» **WORK TO BE COMPLETED**:
From the line holding "The image size is (1568, 383)." through the line holding "You are a GUI" below, write out every line exactly; include both of those lines and drop the pictures.

» **PROVIDED RECORDS**:
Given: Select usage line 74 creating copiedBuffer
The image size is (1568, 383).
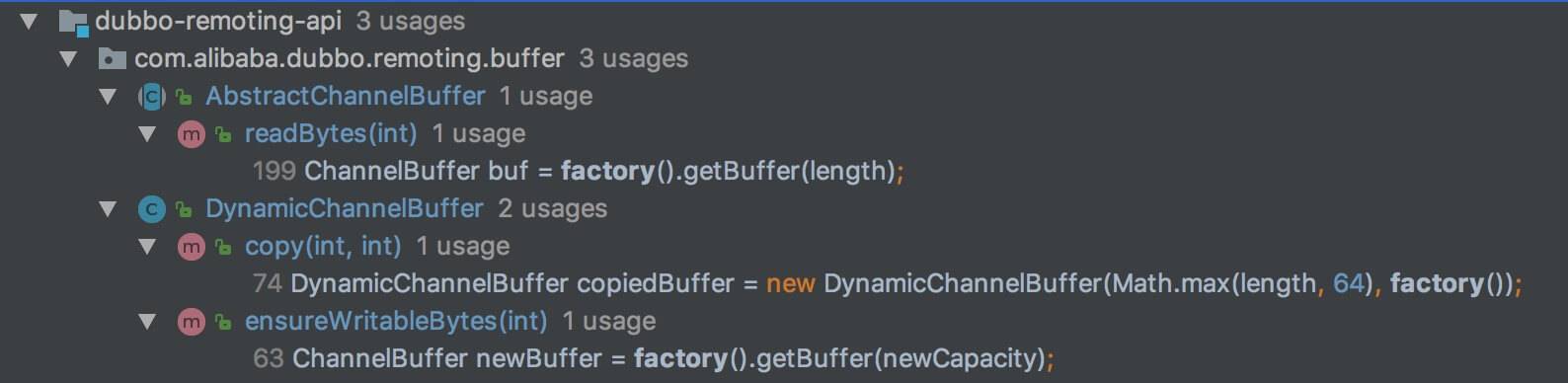Looking at the screenshot, I should (887, 283).
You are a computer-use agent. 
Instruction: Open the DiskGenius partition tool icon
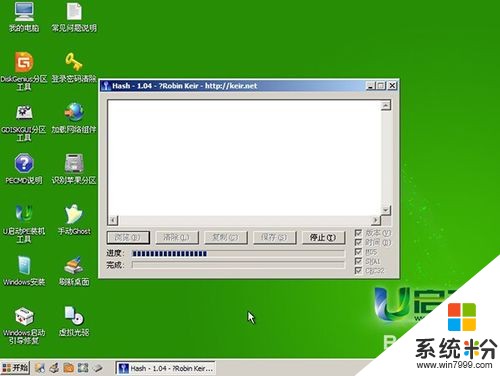[x=24, y=62]
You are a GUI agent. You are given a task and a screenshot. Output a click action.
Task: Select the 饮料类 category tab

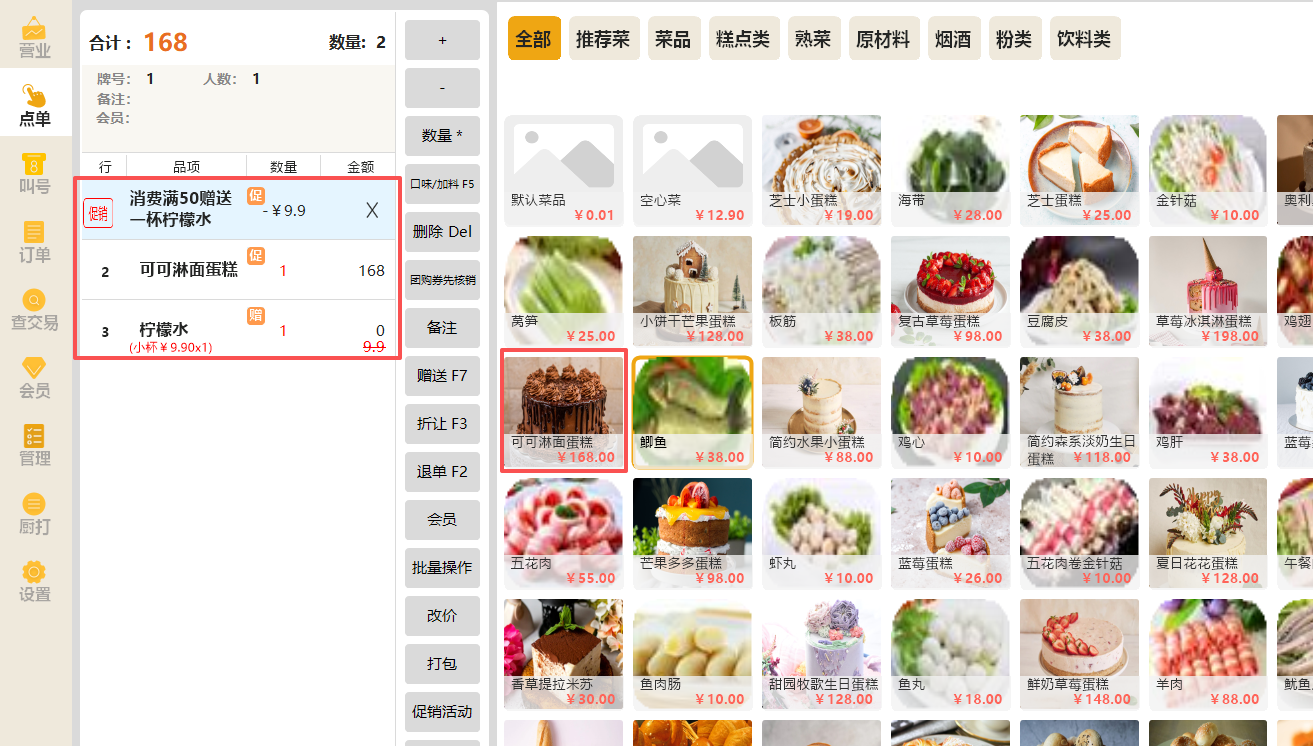(1084, 39)
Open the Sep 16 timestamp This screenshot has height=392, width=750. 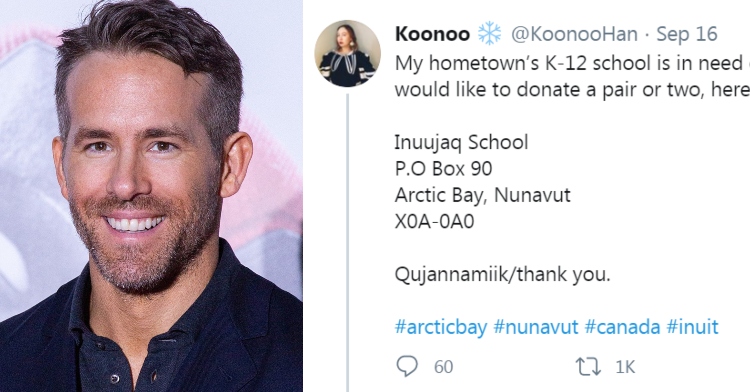(687, 34)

» **SOLUTION FOR THIS PROBLEM**:
The image size is (1568, 383).
Looking at the screenshot, I should (887, 283).
You are a computer-use agent. 
Instruction: Open the DiskGenius partition tool icon
[x=24, y=62]
You are a GUI agent. You are given a task and a screenshot. Output a click action.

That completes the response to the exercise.